■ What the task asks
Which lines of the records below contain the word "computer"? Copy each of them out.

■ Data section
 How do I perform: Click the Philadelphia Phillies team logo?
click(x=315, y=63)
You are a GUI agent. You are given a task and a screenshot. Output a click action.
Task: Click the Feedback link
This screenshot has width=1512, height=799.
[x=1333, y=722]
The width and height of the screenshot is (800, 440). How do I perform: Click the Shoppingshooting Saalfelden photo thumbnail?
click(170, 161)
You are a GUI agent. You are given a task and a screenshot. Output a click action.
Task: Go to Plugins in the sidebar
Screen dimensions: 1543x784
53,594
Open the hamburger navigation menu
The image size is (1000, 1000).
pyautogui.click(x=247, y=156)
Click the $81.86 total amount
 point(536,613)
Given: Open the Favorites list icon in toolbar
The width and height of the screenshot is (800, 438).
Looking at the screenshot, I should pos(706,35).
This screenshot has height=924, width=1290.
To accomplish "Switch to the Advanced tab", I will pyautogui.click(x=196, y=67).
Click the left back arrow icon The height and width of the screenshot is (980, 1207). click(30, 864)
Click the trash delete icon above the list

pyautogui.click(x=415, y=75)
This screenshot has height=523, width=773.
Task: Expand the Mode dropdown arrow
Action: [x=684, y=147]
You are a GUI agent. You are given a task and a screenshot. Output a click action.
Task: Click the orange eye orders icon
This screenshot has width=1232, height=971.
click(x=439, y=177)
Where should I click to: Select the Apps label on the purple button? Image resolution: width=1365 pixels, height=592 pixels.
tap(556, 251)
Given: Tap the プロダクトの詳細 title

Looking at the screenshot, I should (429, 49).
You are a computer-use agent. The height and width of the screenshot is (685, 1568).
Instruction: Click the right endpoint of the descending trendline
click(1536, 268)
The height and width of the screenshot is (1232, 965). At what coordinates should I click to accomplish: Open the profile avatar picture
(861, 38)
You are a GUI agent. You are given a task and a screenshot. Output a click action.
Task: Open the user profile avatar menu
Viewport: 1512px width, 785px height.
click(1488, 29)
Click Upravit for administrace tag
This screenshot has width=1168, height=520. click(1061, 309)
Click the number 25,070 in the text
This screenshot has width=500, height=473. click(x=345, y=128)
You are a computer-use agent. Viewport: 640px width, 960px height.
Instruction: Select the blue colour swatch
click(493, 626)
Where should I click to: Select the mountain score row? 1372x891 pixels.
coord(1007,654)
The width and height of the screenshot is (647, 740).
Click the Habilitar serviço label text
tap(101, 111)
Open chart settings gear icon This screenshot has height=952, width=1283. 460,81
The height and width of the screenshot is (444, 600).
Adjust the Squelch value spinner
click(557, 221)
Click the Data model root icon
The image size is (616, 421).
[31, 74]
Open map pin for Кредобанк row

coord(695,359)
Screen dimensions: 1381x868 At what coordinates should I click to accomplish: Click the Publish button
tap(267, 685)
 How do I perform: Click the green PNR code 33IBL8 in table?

■ The answer
You are a computer-use agent. The height and width of the screenshot is (685, 1568).
You are a computer-use agent. Viewport: 640px width, 960px height.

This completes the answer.